En este mundillo hay gente que traga, traga, traga y al final revienta. En mi caso, con el primer comentario malo que me ponen, paso al “a ver quién la tiene más grande, tú o yo”. Soy una persona que no se echa para atrás.
Las estadísticas hablan: por cada 100.000 personas que ven un vídeo, hay un ‘hater’. Si mis vídeos llegan a dos millones, suman 20. Entonces, ¿qué pasa? Que he llegado a un punto en el que no pierdo el tiempo. Me encantaría darme de golpes con ellos en comentarios, pero lo que hago es coger el comentario y fijarlo. Y cuanto la gente ve un comentario fijado de un hater, hay cinco comentarios más insultándole. Dejo que la gente haga el trabajo por mí. A los comentarios constructivos sí les hago caso.
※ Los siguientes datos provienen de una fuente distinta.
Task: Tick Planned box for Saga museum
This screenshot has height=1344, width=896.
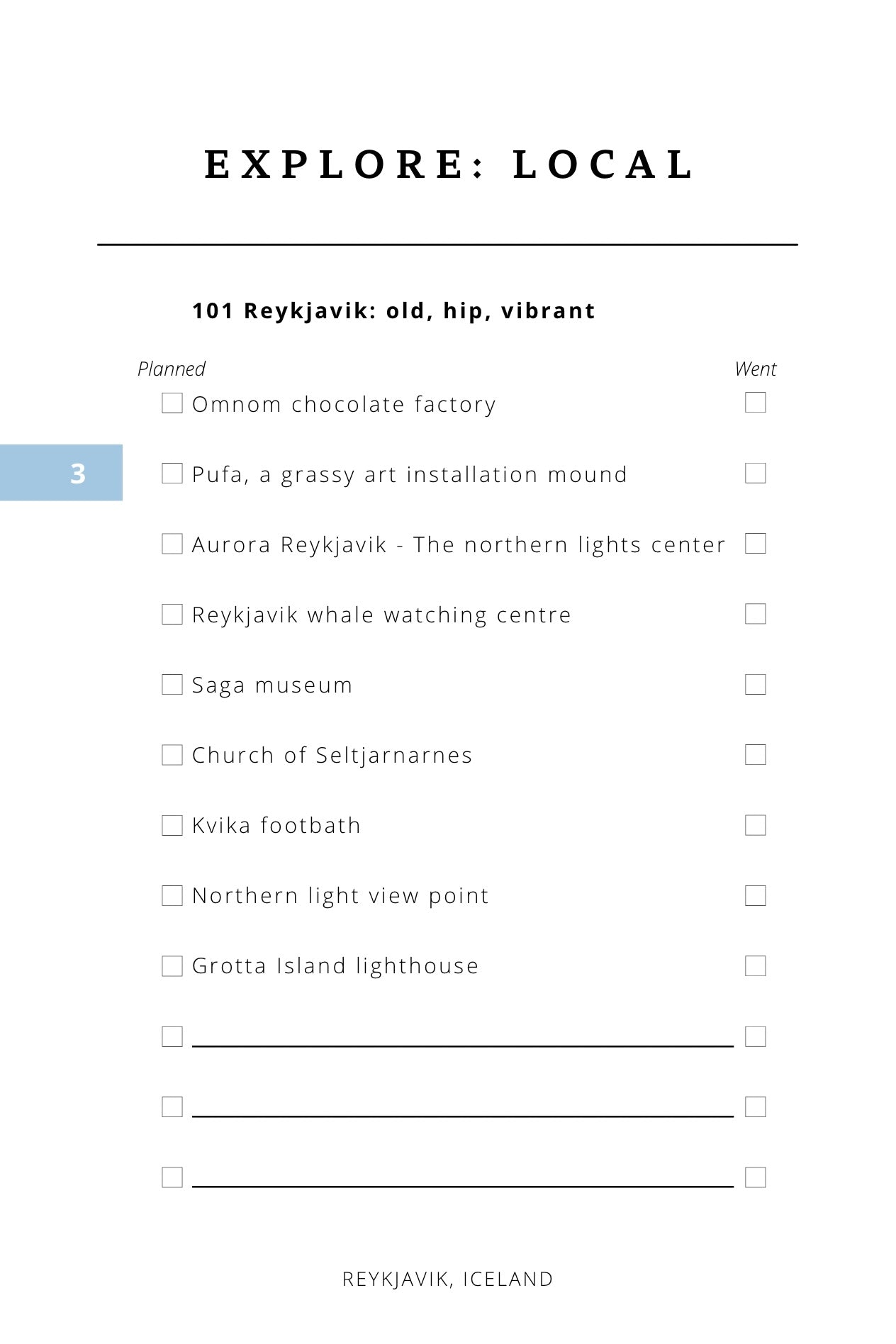Action: click(x=172, y=684)
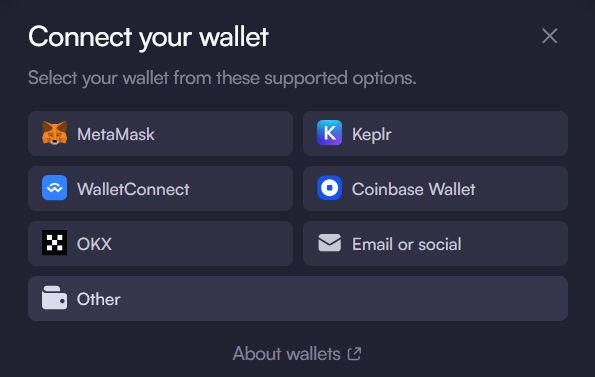Sign in with Email or social

click(435, 243)
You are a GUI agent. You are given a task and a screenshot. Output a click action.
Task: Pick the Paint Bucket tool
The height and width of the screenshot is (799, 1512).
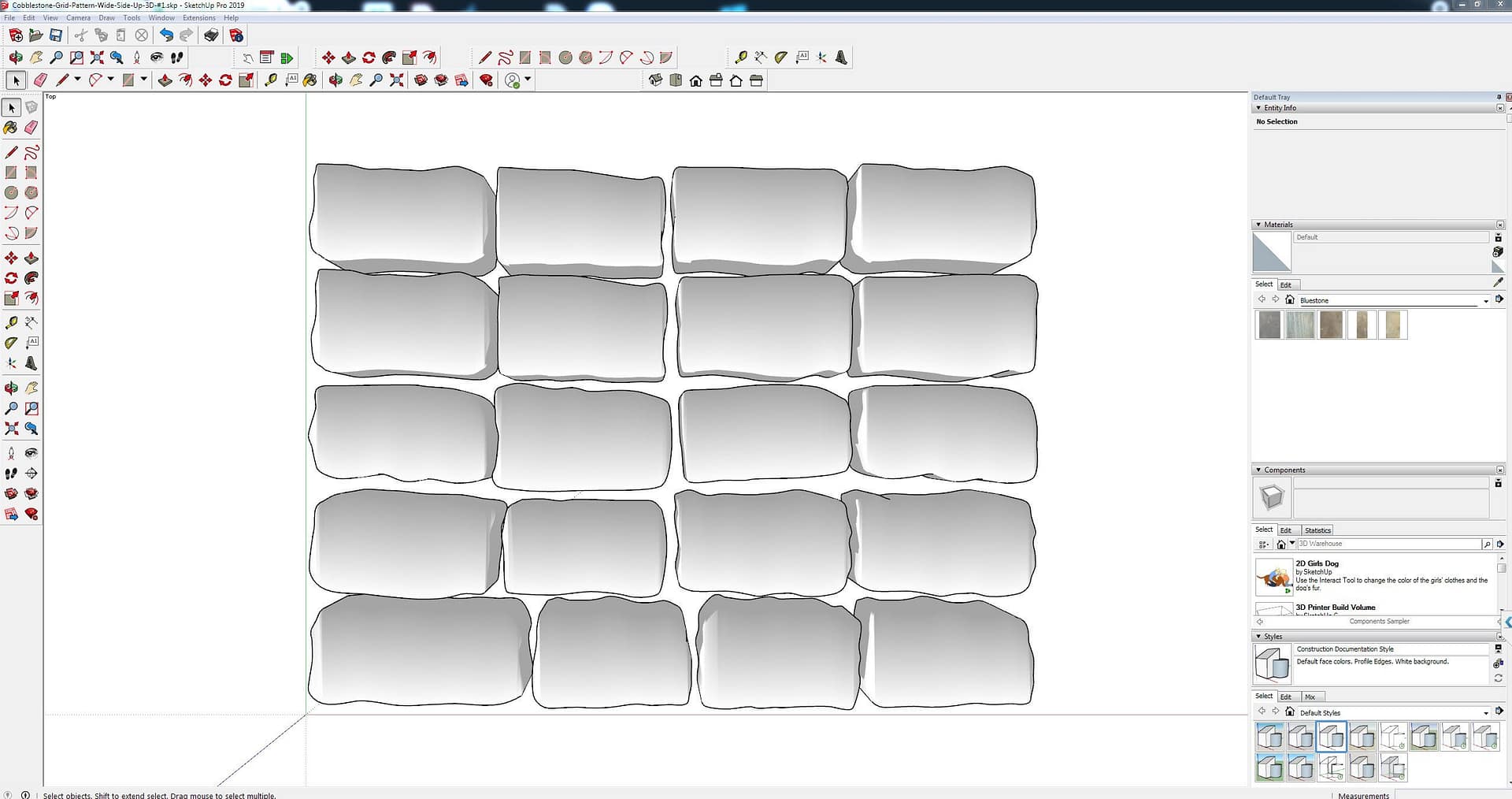11,128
¿Cómo te defines, quién hay detrás de ‘Urrapetito’?
Yo soy una persona normal. Y siempre me he llevado bien con todo el mundo.
¿Por qué crees que la gente te sigue? ¿Cuál consideras tu gancho?
Mi gancho es cómo soy. Delante de la cámara, si tengo que soltar un juramento, lo suelto. Soy como soy, no actúo. El humor sarcástico me sale solo. El vuelco en mi cuenta se dio cuando pasé de grabar con el móvil para ponerle después voz en off a cuando me puse yo delante de la cámara. Tengo chispa y fue a partir de ahí cuando cambió todo.
¿Tienes algún reto personal?
En cuanto a seguidores, mi objetivo era llegar a 10.000, después llegar a 100.000, luego a un millón, millón y medio, dos millones… Ahora ya no me pongo reto porque con dos millones y medio, me sobra. Quiero seguir haciendo las cosas que me gustan y ser embajador de los productos de la tierra de Navarra.
Cuatro en línea
Tu especialidad culinaria. “Los pimientos del piquillo como entrante son mi plato estrella”. ¿Tu ingrediente fetiche? “El ajo. Sin ajo no hay plato. La lisina que tiene es un potenciador de sabor increíble”. Un ingrediente que no soportes. “Diría que ninguno”. Tu vídeo más visto. “Uno sobre la preparación de lomo curado. Tuvo diez millones de visualizaciones”.